* **Selected passage**
§
The proposal that this be an object-less command wasn't terribly popular;
several people thought that it would be more logical for this to be
something to be added or returned as an extension to the domain object.

I understand there being a desire not to add more data to associate with
domains in a registry, but frankly, if, as a registry operator operator, we
planned to support this, I think we'd rather associate the data with
domains than anything else.

Alternately, to point at the opposite position, were we inclined to refuse
to associate key data with domains, we'd be mostly inclined to refuse to
support the extension altogether; that's an entirely simpler answer to the
matter.  (And if the idea was to "not update anything in the DB", that
would indeed need to be the outcome.  If it's not to go in the DB, then it
can't go in the Poll Queue, as that is in the DB.)

The common thinking here was that it seemed like a good idea to:
a) Add keyrelay data via an extension to <domain:update>
b) Perhaps pass, to the recipient, a message indicating presence of such
data, via Poll Queue, perhaps also including all the data in the poll queue.
c) Access the data via an extension to <domain:info>.  That suggests that
there might be storage of data beyond "just" in the poll queue.
§
* **Information shown**

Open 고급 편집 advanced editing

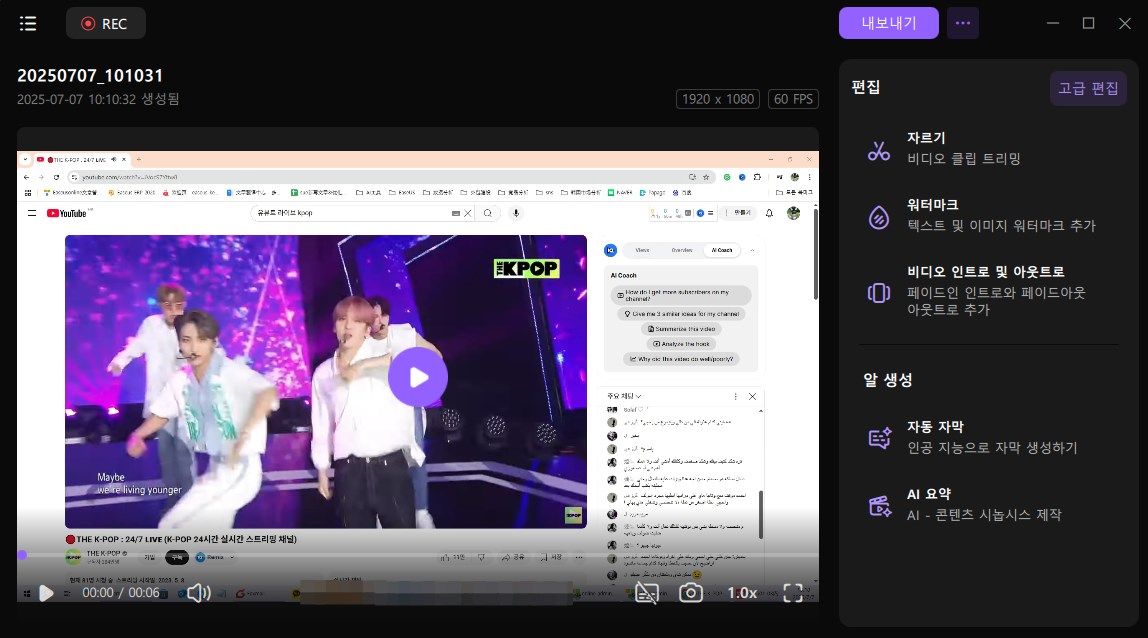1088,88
§
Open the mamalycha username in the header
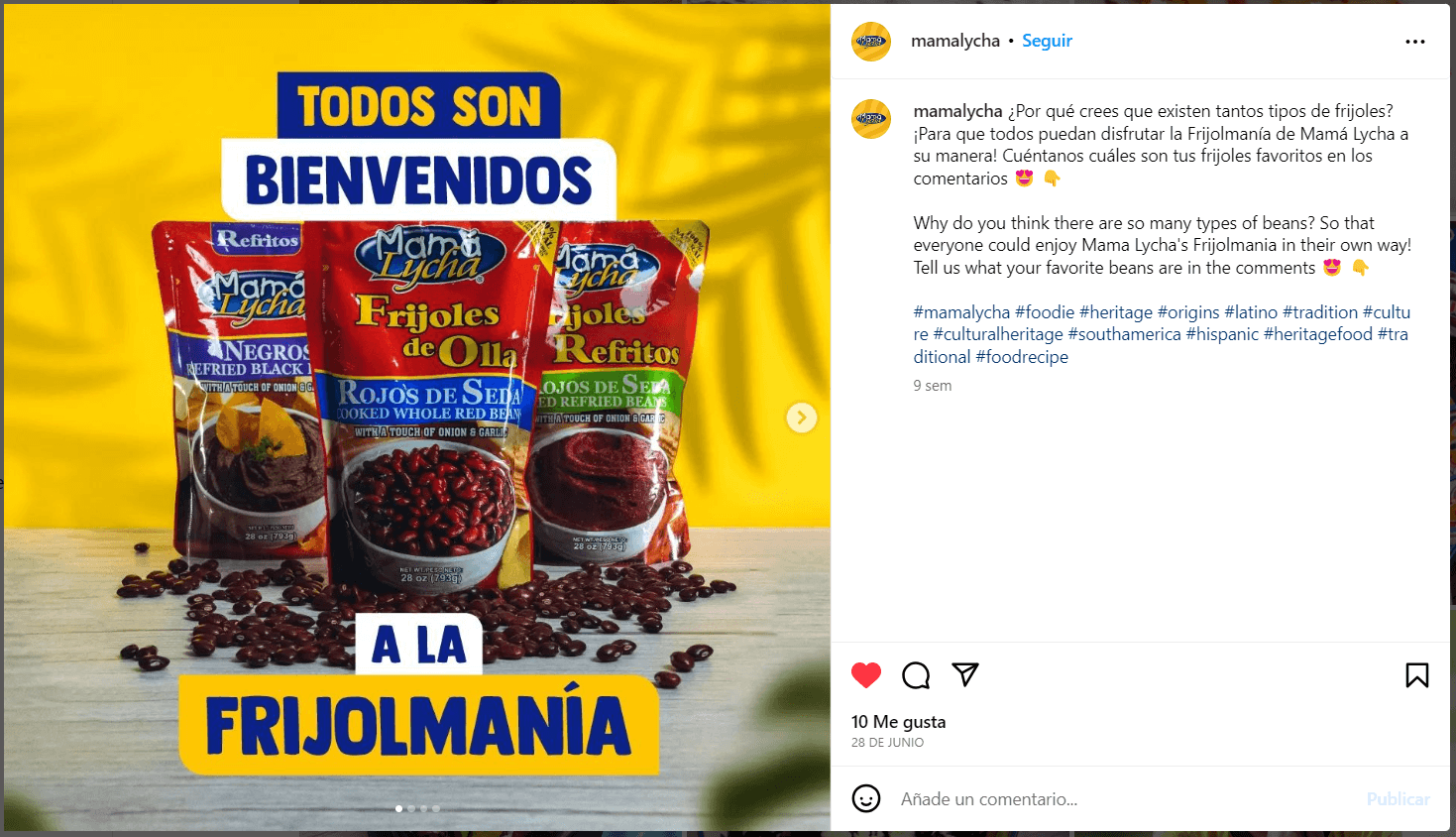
§
* **Task list**
(a) In the keyrelay discussion, which command did the common thinking suggest extending in order to add keyrelay data?
(b) Decide whether each statement agrees with the keyrelay discussion, and quote the words that settle it. (i) The proposal to make this an object-less command was popular. (ii) One suggestion was to access the data through an extension to <domain:info>. (iii) If the data is kept out of the DB, it can still go in the Poll Queue.
The material has nothing to do with the text.

* **Exercise results**
(a) <domain:update>

(b)
(i) No: "The proposal that this be an object-less command wasn't terribly popular"
(ii) Yes: "Access the data via an extension to <domain:info>."
(iii) No: "If it's not to go in the DB, then it can't go in the Poll Queue, as that is in the DB."